■ Requirements ■
Rewrite the material below, replacing "dropdown" with "drop-down" everywhere and leaving everything else unchanged.
***** Supplied records
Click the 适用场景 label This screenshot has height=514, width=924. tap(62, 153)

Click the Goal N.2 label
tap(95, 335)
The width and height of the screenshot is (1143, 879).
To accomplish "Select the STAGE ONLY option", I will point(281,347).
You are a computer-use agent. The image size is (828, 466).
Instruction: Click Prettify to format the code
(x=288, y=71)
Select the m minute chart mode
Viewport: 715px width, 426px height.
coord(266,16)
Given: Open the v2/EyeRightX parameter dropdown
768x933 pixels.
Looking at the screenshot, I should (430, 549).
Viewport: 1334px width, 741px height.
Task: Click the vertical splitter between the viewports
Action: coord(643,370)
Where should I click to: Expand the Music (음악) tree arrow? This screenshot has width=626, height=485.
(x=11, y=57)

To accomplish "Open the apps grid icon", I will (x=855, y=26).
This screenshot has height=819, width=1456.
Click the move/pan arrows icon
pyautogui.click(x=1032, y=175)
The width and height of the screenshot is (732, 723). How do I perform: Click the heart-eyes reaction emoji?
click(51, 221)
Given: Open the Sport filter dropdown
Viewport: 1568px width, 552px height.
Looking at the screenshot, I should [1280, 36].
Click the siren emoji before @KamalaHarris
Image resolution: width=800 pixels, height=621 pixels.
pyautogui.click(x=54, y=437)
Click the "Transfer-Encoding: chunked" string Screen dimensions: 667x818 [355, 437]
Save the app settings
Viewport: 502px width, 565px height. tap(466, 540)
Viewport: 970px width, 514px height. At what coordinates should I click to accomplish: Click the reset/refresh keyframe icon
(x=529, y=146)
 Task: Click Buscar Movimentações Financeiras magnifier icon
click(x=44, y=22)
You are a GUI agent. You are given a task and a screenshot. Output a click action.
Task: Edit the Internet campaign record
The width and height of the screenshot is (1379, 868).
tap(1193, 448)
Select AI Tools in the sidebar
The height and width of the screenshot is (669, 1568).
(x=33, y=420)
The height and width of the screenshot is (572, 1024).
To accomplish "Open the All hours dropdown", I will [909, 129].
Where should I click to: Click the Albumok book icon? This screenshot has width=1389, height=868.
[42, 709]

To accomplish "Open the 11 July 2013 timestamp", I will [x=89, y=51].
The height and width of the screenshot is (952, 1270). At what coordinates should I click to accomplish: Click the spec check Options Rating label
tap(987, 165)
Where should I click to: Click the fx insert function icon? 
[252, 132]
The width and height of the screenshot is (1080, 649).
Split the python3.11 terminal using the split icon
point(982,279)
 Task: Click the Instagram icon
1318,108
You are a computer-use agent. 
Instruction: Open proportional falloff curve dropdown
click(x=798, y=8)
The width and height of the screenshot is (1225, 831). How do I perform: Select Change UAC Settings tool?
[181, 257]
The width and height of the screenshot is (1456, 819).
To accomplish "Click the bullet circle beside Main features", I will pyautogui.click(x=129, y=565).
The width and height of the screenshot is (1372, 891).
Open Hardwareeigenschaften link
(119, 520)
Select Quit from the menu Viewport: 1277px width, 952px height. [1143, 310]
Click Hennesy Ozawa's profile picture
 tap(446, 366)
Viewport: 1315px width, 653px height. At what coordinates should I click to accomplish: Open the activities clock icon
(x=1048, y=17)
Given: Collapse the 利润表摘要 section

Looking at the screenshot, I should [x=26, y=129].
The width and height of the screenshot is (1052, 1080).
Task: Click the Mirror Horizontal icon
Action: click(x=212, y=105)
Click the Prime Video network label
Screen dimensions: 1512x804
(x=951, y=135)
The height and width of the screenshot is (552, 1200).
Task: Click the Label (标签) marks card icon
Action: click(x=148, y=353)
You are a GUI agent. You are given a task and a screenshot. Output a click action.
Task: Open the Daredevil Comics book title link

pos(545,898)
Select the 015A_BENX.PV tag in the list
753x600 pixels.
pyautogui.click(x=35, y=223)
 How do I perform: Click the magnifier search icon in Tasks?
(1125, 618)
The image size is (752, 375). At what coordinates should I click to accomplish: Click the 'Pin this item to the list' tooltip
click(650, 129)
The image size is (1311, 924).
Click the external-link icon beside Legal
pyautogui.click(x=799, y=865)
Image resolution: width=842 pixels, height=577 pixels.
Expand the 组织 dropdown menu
**********
■ The solution ■
Click the 适用场景 label This screenshot has height=514, width=924. tap(62, 153)

Click the Goal N.2 label
tap(95, 335)
The width and height of the screenshot is (1143, 879).
To accomplish "Select the STAGE ONLY option", I will point(281,347).
You are a computer-use agent. The image size is (828, 466).
Instruction: Click Prettify to format the code
(x=288, y=71)
Select the m minute chart mode
Viewport: 715px width, 426px height.
coord(266,16)
Given: Open the v2/EyeRightX parameter drop-down
768x933 pixels.
Looking at the screenshot, I should (430, 549).
Viewport: 1334px width, 741px height.
Task: Click the vertical splitter between the viewports
Action: coord(643,370)
Where should I click to: Expand the Music (음악) tree arrow? This screenshot has width=626, height=485.
(x=11, y=57)

To accomplish "Open the apps grid icon", I will (x=855, y=26).
This screenshot has height=819, width=1456.
Click the move/pan arrows icon
pyautogui.click(x=1032, y=175)
The width and height of the screenshot is (732, 723). How do I perform: Click the heart-eyes reaction emoji?
click(51, 221)
Given: Open the Sport filter drop-down
Viewport: 1568px width, 552px height.
Looking at the screenshot, I should [1280, 36].
Click the siren emoji before @KamalaHarris
Image resolution: width=800 pixels, height=621 pixels.
pyautogui.click(x=54, y=437)
Click the "Transfer-Encoding: chunked" string Screen dimensions: 667x818 [355, 437]
Save the app settings
Viewport: 502px width, 565px height. tap(466, 540)
Viewport: 970px width, 514px height. At what coordinates should I click to accomplish: Click the reset/refresh keyframe icon
(x=529, y=146)
 Task: Click Buscar Movimentações Financeiras magnifier icon
click(x=44, y=22)
You are a GUI agent. You are given a task and a screenshot. Output a click action.
Task: Edit the Internet campaign record
The width and height of the screenshot is (1379, 868).
tap(1193, 448)
Select AI Tools in the sidebar
The height and width of the screenshot is (669, 1568).
(x=33, y=420)
The height and width of the screenshot is (572, 1024).
To accomplish "Open the All hours drop-down", I will [909, 129].
Where should I click to: Click the Albumok book icon? This screenshot has width=1389, height=868.
[42, 709]

To accomplish "Open the 11 July 2013 timestamp", I will [x=89, y=51].
The height and width of the screenshot is (952, 1270). At what coordinates should I click to accomplish: Click the spec check Options Rating label
tap(987, 165)
Where should I click to: Click the fx insert function icon? 
[252, 132]
The width and height of the screenshot is (1080, 649).
Split the python3.11 terminal using the split icon
point(982,279)
 Task: Click the Instagram icon
1318,108
You are a computer-use agent. 
Instruction: Open proportional falloff curve drop-down
click(x=798, y=8)
The width and height of the screenshot is (1225, 831). How do I perform: Select Change UAC Settings tool?
[181, 257]
The width and height of the screenshot is (1456, 819).
To accomplish "Click the bullet circle beside Main features", I will pyautogui.click(x=129, y=565).
The width and height of the screenshot is (1372, 891).
Open Hardwareeigenschaften link
(119, 520)
Select Quit from the menu Viewport: 1277px width, 952px height. [1143, 310]
Click Hennesy Ozawa's profile picture
 tap(446, 366)
Viewport: 1315px width, 653px height. At what coordinates should I click to accomplish: Open the activities clock icon
(x=1048, y=17)
Given: Collapse the 利润表摘要 section

Looking at the screenshot, I should [x=26, y=129].
The width and height of the screenshot is (1052, 1080).
Task: Click the Mirror Horizontal icon
Action: click(x=212, y=105)
Click the Prime Video network label
Screen dimensions: 1512x804
(x=951, y=135)
The height and width of the screenshot is (552, 1200).
Task: Click the Label (标签) marks card icon
Action: click(x=148, y=353)
You are a GUI agent. You are given a task and a screenshot. Output a click action.
Task: Open the Daredevil Comics book title link

pos(545,898)
Select the 015A_BENX.PV tag in the list
753x600 pixels.
pyautogui.click(x=35, y=223)
 How do I perform: Click the magnifier search icon in Tasks?
(1125, 618)
The image size is (752, 375). At what coordinates should I click to accomplish: Click the 'Pin this item to the list' tooltip
click(650, 129)
The image size is (1311, 924).
Click the external-link icon beside Legal
pyautogui.click(x=799, y=865)
Image resolution: width=842 pixels, height=577 pixels.
Expand the 组织 drop-down menu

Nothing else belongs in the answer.